AFP le 21/06/2024 à 10:15

Entre le Covid qui a fermé les bars puis la flambée des ingrédients, des emballages, du transport et de l'énergie, les coups durs se sont enchaînés pour les brasseries artisanales comme celle de Fabrice Le Goff, installée à Saint-Denis, près de Paris.

Inspirée par l’engouement pour de nouveaux types de bières aux Etats-Unis, la création de petites structures s’était envolée à partir des années 2000, avec « une période de folie en 2016-2018 », rappelle Magali Filhue, déléguée générale du lobby Brasseurs de France.

Le pays compte désormais 2 500 brasseries. Mais « en 2023, on a eu plus de fermetures que d’ouvertures », ajoute Magali Filhue.

Pendant la pandémie, « tout n’a pas été catastrophique, on s’est juste beaucoup adapté », raconte Fabrice Le Goff: son équipe a d’abord produit moins de fûts pour les bars et plus de bouteilles pour la consommation à la maison, puis l’inverse aux déconfinements; elle a aussi adopté les canettes, plus faciles à transporter par les particuliers.
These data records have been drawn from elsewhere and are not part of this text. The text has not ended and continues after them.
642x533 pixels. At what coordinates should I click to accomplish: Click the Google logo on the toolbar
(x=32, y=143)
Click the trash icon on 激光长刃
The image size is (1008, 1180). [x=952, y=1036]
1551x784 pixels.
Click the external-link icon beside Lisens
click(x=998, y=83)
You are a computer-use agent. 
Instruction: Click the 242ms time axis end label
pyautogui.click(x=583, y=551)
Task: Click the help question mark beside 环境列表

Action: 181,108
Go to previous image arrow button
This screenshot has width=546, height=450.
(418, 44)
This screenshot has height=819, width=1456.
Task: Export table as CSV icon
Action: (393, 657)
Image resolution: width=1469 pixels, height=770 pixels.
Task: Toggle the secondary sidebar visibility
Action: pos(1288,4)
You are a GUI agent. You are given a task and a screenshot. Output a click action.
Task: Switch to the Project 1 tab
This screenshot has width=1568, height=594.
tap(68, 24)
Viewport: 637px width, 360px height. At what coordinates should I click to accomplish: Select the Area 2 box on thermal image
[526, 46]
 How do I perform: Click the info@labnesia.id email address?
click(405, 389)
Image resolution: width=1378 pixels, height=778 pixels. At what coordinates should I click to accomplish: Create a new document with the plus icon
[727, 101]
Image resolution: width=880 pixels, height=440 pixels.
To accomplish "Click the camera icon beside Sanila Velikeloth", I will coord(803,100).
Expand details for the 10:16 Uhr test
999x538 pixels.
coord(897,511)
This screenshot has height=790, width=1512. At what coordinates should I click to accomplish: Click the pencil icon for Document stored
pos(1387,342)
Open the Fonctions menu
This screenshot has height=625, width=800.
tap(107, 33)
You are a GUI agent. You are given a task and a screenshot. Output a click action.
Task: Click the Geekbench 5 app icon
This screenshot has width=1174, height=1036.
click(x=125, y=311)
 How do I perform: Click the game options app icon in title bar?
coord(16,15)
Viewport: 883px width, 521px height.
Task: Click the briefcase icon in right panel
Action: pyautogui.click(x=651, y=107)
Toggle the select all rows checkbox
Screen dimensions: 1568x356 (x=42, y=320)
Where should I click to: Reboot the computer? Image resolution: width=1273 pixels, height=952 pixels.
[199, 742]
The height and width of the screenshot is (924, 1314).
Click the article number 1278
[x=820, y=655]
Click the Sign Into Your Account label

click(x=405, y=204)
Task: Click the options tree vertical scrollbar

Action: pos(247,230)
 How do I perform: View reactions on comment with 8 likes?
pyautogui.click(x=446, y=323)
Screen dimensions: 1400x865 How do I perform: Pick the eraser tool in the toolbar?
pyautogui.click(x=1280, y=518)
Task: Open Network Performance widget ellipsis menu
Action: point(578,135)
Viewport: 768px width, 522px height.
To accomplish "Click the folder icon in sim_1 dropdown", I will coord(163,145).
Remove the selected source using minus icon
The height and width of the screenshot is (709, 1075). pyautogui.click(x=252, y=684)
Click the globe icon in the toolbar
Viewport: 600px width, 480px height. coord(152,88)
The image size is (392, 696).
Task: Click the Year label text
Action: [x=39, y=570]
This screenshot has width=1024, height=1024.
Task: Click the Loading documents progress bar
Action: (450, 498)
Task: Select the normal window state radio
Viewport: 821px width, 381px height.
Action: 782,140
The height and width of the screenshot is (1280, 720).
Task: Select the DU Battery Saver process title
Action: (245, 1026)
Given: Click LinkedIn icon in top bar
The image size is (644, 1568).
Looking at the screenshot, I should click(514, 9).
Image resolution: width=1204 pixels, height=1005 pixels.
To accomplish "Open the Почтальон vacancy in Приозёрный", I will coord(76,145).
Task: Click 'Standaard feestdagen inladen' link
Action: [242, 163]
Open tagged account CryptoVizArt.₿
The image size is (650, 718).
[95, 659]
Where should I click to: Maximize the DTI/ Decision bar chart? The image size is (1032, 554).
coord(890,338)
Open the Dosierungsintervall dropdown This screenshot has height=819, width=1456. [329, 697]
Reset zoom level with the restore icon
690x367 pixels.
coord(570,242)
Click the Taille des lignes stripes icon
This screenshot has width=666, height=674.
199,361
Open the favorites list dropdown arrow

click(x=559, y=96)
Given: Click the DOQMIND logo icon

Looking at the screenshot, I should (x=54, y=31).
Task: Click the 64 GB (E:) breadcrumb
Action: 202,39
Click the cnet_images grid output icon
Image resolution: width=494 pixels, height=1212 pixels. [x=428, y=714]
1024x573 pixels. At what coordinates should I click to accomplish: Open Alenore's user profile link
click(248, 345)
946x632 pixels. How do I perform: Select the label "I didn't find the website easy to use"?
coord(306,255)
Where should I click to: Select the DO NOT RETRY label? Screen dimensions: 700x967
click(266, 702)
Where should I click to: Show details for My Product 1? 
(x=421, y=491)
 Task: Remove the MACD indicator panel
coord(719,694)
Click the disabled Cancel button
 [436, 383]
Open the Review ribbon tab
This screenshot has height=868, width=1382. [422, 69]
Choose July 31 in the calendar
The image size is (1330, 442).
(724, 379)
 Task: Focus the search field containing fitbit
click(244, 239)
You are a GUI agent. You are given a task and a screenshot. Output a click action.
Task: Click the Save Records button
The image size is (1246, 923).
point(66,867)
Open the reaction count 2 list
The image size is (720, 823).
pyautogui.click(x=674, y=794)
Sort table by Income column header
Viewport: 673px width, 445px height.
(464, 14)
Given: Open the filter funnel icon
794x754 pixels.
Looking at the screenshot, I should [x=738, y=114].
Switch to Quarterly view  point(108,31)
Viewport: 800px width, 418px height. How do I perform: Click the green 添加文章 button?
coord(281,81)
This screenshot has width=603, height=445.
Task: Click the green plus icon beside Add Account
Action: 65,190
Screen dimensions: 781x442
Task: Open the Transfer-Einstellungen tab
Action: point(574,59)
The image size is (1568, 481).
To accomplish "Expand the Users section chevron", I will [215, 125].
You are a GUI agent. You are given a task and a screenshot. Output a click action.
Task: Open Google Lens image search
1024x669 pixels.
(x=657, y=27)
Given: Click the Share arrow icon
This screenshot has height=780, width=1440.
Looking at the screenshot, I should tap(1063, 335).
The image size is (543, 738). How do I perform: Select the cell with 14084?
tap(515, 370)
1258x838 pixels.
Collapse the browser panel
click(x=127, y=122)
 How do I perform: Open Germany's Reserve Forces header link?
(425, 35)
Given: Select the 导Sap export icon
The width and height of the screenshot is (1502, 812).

L’achat d’une machine à mettre la bière en canette, installée au bout de l’allée de 12 cuves où fermente la boisson, a coûté environ 150 000 euros.

Fûts, étiquettes, salaires

La guerre en Ukraine a ensuite alimenté une envolée des cours du malt et du houblon, deux ingrédients majeurs, mais aussi du verre, des fûts, des étiquettes, de l’énergie, et, avec l’inflation généralisée, des salaires.

Pendant ce temps-là, « cela fait deux ans qu’on n’a pas touché à nos prix de vente » pour ne pas effaroucher les clients, remarque M. Le Goff.

Les bières artisanales sont souvent plus chères que les industrielles, 3,50 euros la bouteille de 33 cl chez Brasserie du Grand Paris par exemple.

Les prix des matières agricoles se sont depuis stabilisés. Mais pas celui du transport. Et celui de l’énergie reste instable : sa facture d’électricité est passée de 30 000 euros à 120 000 euros en 2023, avant d’être renégociée récemment à 40 000 euros.

A chiffre d’affaires équivalent, « on rogne sur nos marges », explique le cofondateur de la brasserie, créée en 2011.

Résultat : ils renoncent à des embauches pour compléter son équipe de sept équivalents temps plein. A ce stade de développement, comme prévu par le plan stratégique initial, « j’aimerais bien un ou deux commerciaux et de l’aide pour la communication », rapporte M. Le Goff, mais « on est obligé de raisonner par excès de prudence ».

« On espère sortir d’une année difficile en 2024 mais la météo n’est pas extraordinaire », le temps maussade ne favorisant pas la consommation de bières en terrasse, « et économiquement, la période reste compliquée », relève Magali Filhue auprès de l’AFP.

Une brasserie sur dix

Le secteur est aussi probablement « arrivé à une sorte de palier », avance la responsable. Un argument rejeté par Jean-François Drouin, président du Syndicat national des brasseries indépendantes (SNBI), qui revendique 850 adhérents.

En France, les bières artisanales représentent à peine 10 % du marché, contre environ 25 % aux Etats-Unis, affirme-t-il : « Il y a de la marge ». Le SNBI, qui alerte depuis 18 mois sur les difficultés de trésorerie de ses adhérents, aux finances moins solides que les industriels, craint la disparition d’une brasserie sur dix cette année.

Dans sa propre entreprise Brasseurs de Lorraine, cofondée en 2003, « même avec 20 ans d’existence, 10 personnes et un million d’euros de chiffre d’affaires, je tire la langue », dit Jean-François Drouin à l’AFP. Idéalement, « il faudrait encore augmenter les prix de 6 % ou 7 % mais la bière doit rester un produit populaire », constate-t-il.

En supermarchés, les ventes ont reculé de 4,5 % en volume en 2023 mais augmenté de 6,1% en valeur selon le cabinet NielsenIQ.

Comme Brasseurs de France, le SNBI aimerait que l’Etat aide les brasseurs artisanaux à surmonter cette mauvaise passe avec par exemple des aides à la trésorerie ou un alignement de la fiscalité sur celle des viticulteurs.

« Malheureusement, on va sans doute être en stand-by au moins jusqu’à la rentrée », note M. Drouin.